▸ Work order: Print, exactly as they appear, only the lines from the line that contains "Click the word 'Inbox' on the label" through the end of the listing.

*** Exercise materials ***

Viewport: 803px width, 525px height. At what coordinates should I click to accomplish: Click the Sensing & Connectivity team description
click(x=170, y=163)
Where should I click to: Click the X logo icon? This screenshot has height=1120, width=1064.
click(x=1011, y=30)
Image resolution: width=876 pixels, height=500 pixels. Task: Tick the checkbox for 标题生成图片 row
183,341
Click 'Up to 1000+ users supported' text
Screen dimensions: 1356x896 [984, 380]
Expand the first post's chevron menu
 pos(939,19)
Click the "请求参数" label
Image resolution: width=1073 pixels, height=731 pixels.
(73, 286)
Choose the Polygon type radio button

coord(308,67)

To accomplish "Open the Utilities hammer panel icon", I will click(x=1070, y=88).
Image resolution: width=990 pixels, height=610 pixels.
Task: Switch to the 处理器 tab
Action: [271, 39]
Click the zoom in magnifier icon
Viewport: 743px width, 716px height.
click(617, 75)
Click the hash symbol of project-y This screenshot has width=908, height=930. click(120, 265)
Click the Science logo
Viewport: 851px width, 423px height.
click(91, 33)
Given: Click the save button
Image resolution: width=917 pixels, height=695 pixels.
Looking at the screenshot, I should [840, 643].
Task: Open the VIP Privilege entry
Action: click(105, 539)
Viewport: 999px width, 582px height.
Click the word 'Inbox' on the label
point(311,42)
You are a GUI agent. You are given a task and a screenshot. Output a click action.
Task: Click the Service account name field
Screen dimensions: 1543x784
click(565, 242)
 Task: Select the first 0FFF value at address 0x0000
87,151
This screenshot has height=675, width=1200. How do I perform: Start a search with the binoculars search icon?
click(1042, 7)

*** End of Exercise materials ***

▸ Output:
Click the word 'Inbox' on the label
point(311,42)
You are a GUI agent. You are given a task and a screenshot. Output a click action.
Task: Click the Service account name field
Screen dimensions: 1543x784
click(565, 242)
 Task: Select the first 0FFF value at address 0x0000
87,151
This screenshot has height=675, width=1200. How do I perform: Start a search with the binoculars search icon?
click(1042, 7)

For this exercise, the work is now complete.